Fakhruddin Ali Ahmed (1905 – 1977) was an Indian lawyer and politician who served as the fifth President of India from 1974 to 1977.
Ahmed, who was the second Muslim to become the president of India, was also the second president to die in office.
As President, Ahmed imposed the Emergency in August 1975 and gave his assent to numerous ordinances and constitutional amendments that severely restricted civil liberties and allowed Indira Gandhi to rule by decree.
Lampooned in an iconic cartoon by Abu Abraham, Ahmed’s legacy is tarnished by his support for the Emergency and he has been described as a rubber stamp president.
| From The Games Of Emergency - Abu Abraham |
Ahmed died in February 1977, was accorded a state funeral and is buried in a masjid near Parliament House in New Delhi.
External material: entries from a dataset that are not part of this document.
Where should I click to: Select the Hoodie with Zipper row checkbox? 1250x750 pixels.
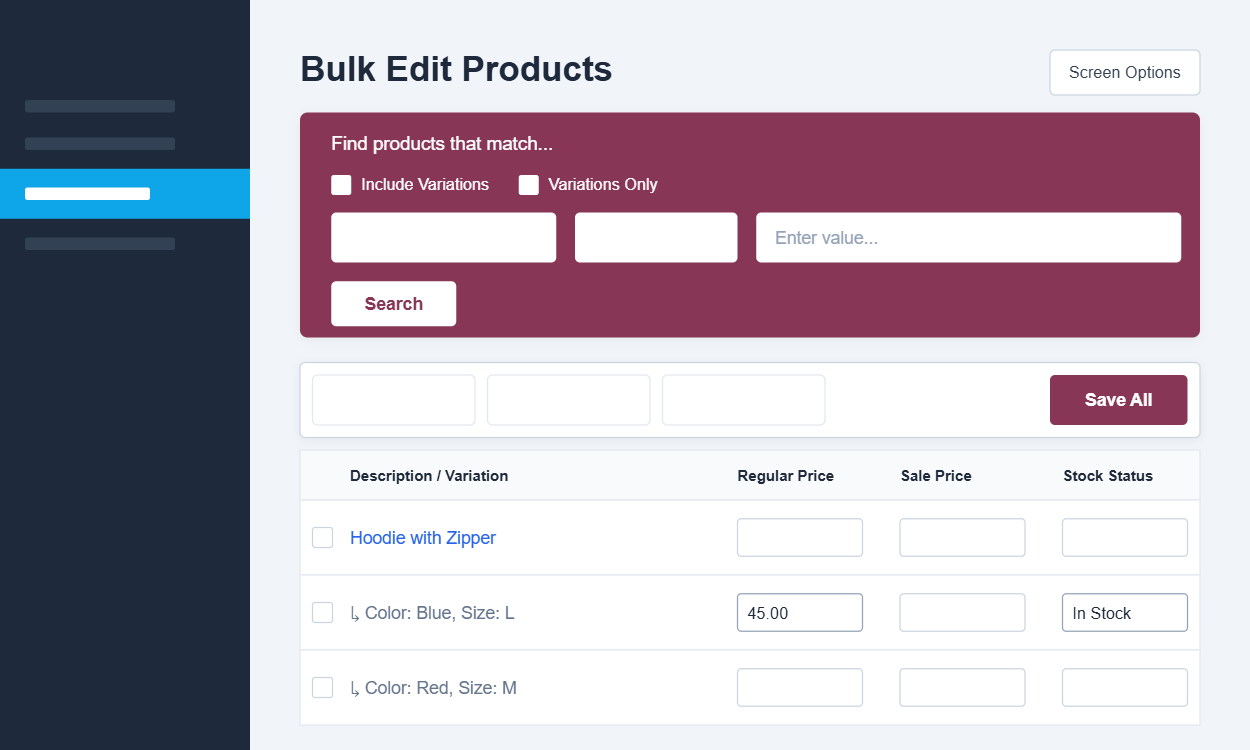tap(322, 538)
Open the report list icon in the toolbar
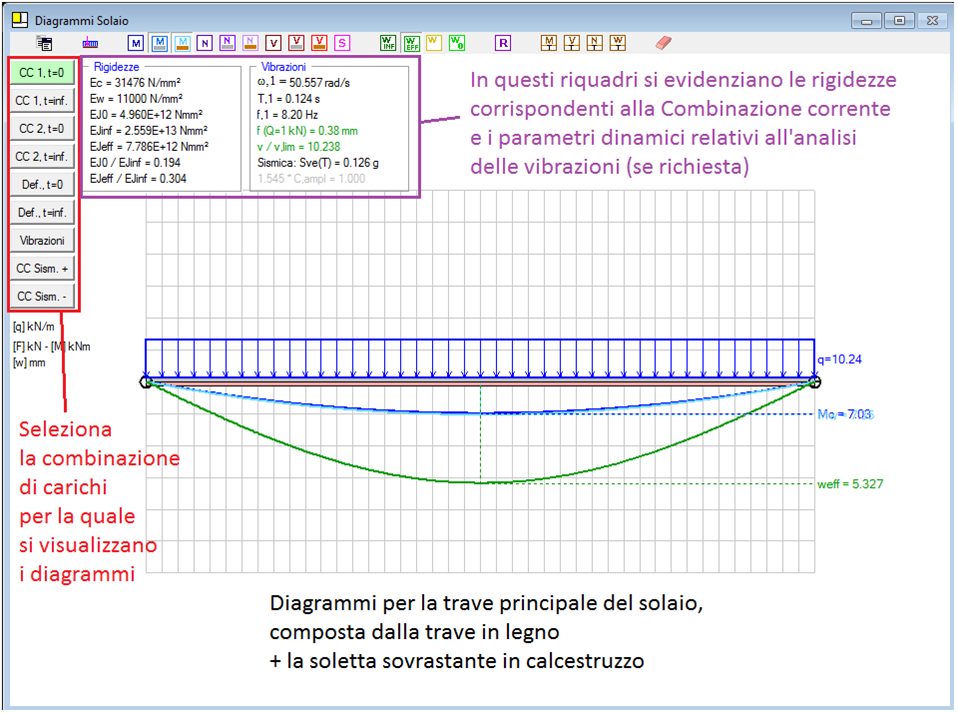958x713 pixels. pyautogui.click(x=44, y=43)
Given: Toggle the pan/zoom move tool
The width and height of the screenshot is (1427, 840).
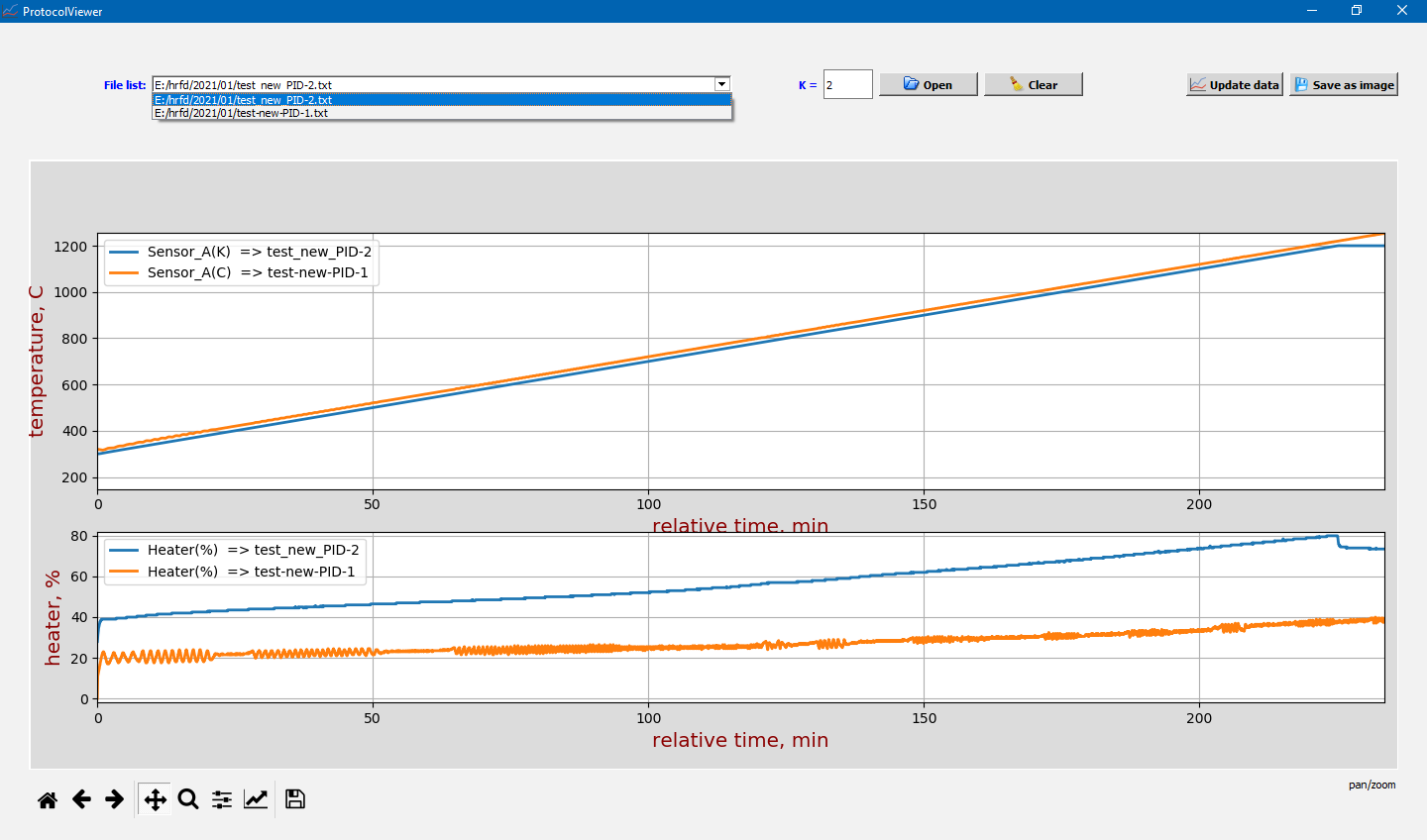Looking at the screenshot, I should (x=155, y=799).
Born in Delhi, Ahmed studied in Delhi and Cambridge and was called to the bar from the Inner Temple, London in 1928. Returning to India, he practiced law in Lahore and then in Guwahati where he went on to become the Advocate General of Assam in 1946. Beginning a long association with the Indian National Congress in the 1930s, Ahmed was finance minister of Assam in the Gopinath Bordoloi ministry in 1939 and again from 1957 to 1966. He has been accused of allowing the steady influx of Muslims from East Pakistan who became a vote bank for the Congress Party. Salman Khurshid has identified this strategy, which he attributes to Ahmed, as one of the factors that led to the Nellie Massacre.
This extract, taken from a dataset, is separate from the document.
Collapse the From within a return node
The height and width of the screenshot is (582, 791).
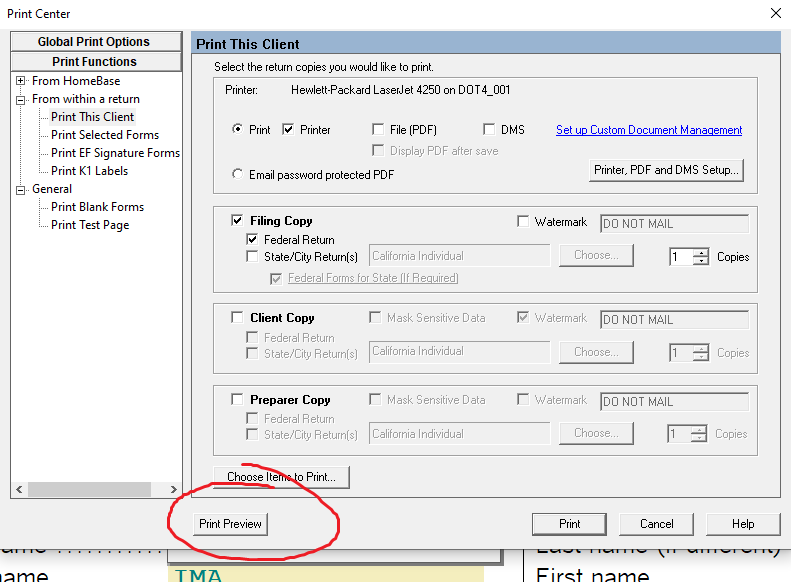[20, 99]
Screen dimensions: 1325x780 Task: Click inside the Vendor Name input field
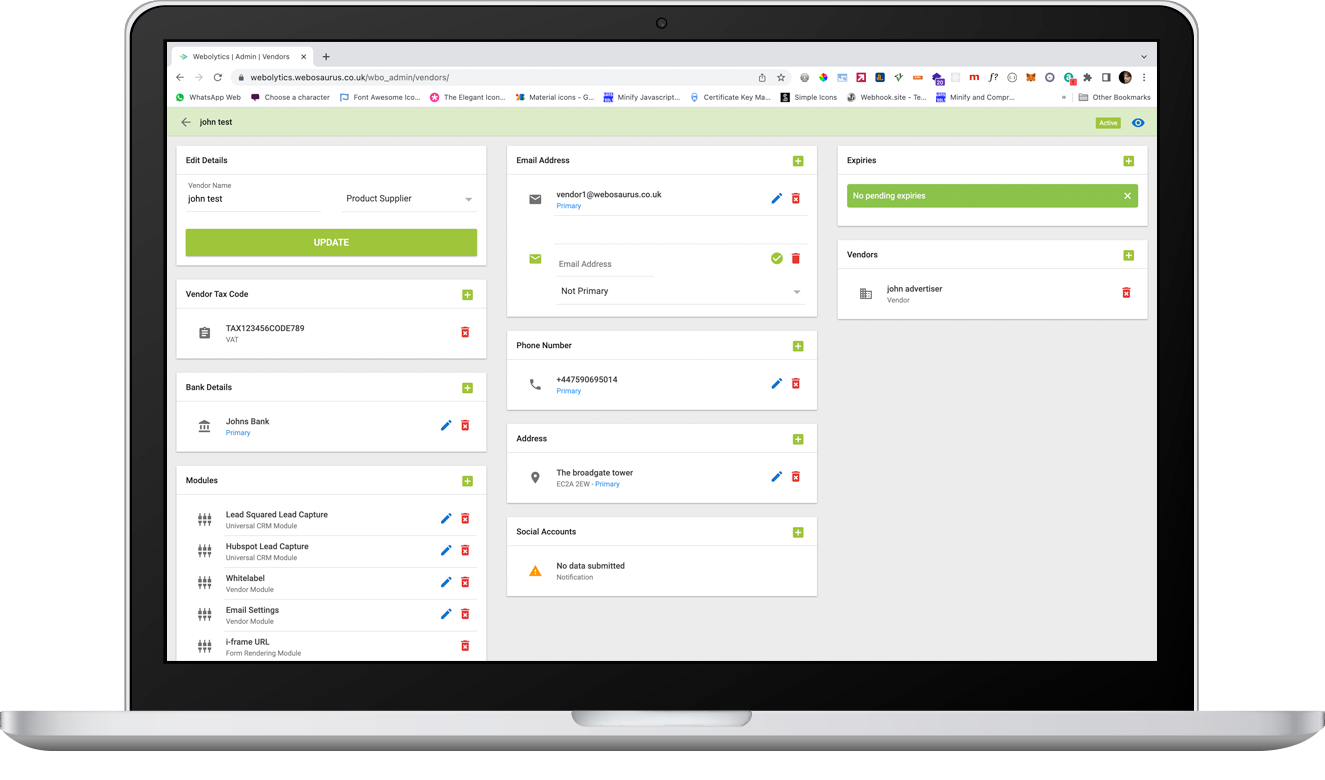pos(250,199)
The Nellie massacre was put down as a long-term result of the late Fakhruddin Ali Ahmed's (who hailed from Assam) strategy to import Muslim vote banks, and the government's shortsighted capitalizing on that resource.
He was made a Cabinet Minister by Prime Minister Indira Gandhi in 1966 and was in charge of ministries including Power, Irrigation, Industries and Agriculture until 1974 when he was elected President of India.